Testo estratto —

Esiste un lembo di terra francese
in cui si parla tedesco, anzi, un dialetto alemanno. E’ l’Alsazia, luogo simbolo
della secolare rivalità franco-tedesca. Il capoluogo alsaziano, capitale ideale
dell’Europa (dopo Roma) ed esempio di pacificazione di atavici conflitti in vista
di un futuro migliore è una delle tre sedi del Parlamento europeo. Di
Strasburgo ricordo il traffico, le salsicce e una curiosa, incessante,
sensazione di trovarmi in Germania. D’altra parte ci sono rimasto soltanto poche
ore, meno del tempo sufficiente a Papa Bergoglio per fare un discorso straordinario.
Il discorso che attendevo.
Il pontefice romano è tornato a
parlare nell’emiciclo di vetro “dopo oltre un quarto di secolo” dalla visita di
San Giovanni Paolo II nel 1988, il cui discorso è stato richiamato più volte.

Obiettivi —
**a)** Rispondi alle domande sul testo estratto:
(i) Quale dialetto si parla in Alsazia?
(ii) Quali tre cose vengono ricordate di Strasburgo?
(iii) In che anno avvenne la visita di San Giovanni Paolo II?
**b)** Aggiorna il testo estratto riscrivendo il passo che si apre con le parole "Il discorso che" e si chiude con "richiamato più volte.", con "Santo Padre" al posto di "pontefice romano".
Il materiale che segue non ha alcun legame con il testo estratto.

Dati mostrati —
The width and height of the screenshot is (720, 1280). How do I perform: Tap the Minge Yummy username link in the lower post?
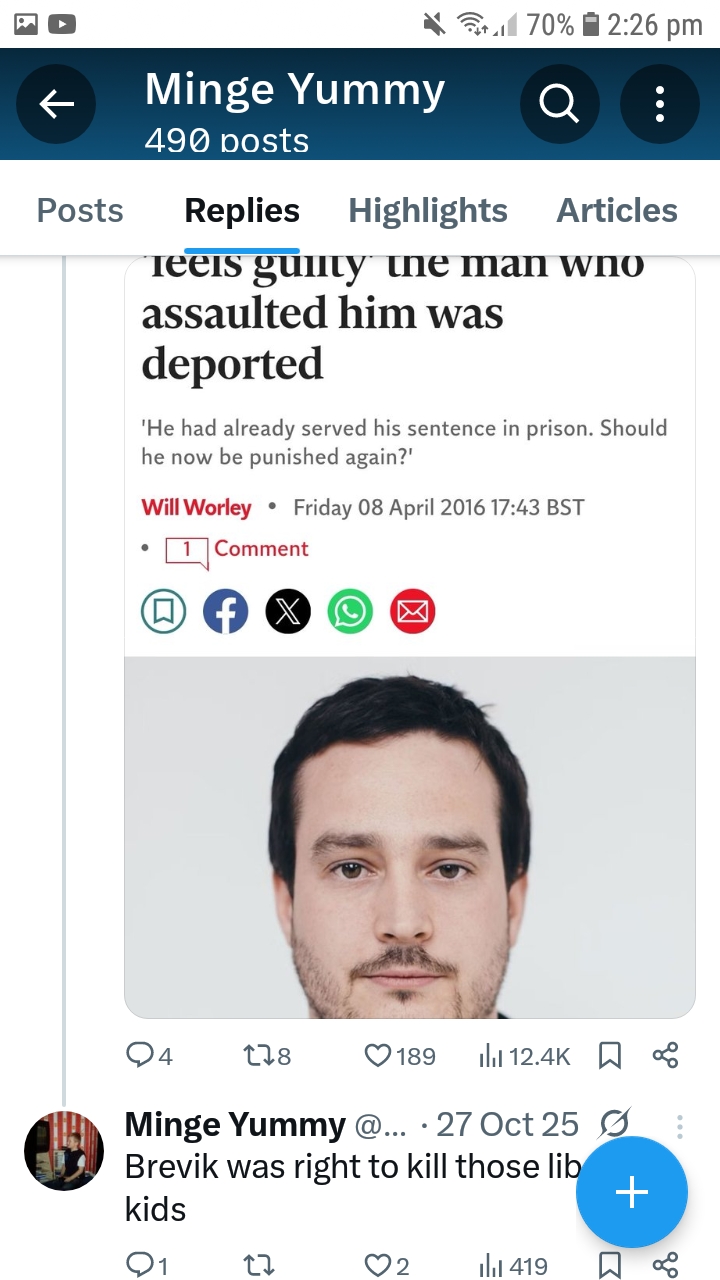tap(235, 1125)
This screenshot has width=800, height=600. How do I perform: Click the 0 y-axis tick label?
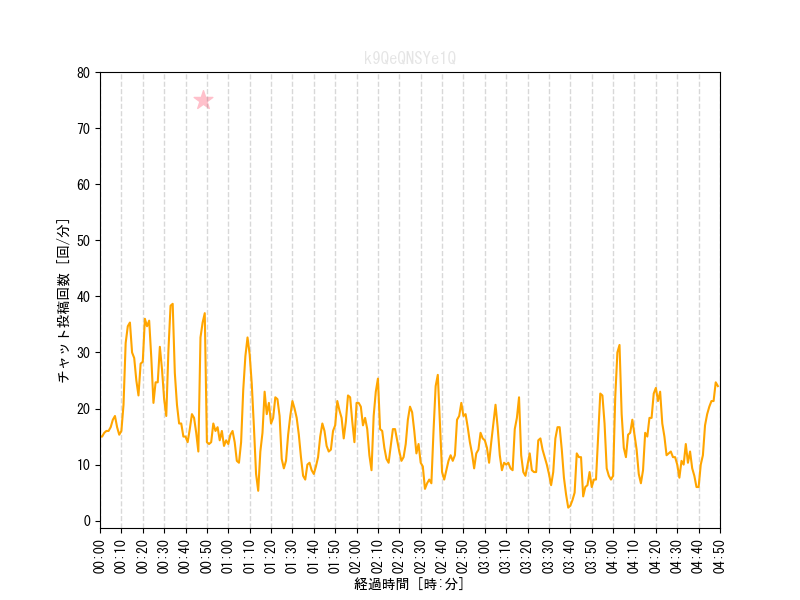87,521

Risultati —
**a)**
(i) Un dialetto alemanno.
(ii) Il traffico, le salsicce e una curiosa, incessante sensazione di trovarsi in Germania.
(iii) Nel 1988.

**b)**
Il discorso che attendevo.
Il Santo Padre è tornato a
parlare nell’emiciclo di vetro “dopo oltre un quarto di secolo” dalla visita di
San Giovanni Paolo II nel 1988, il cui discorso è stato richiamato più volte.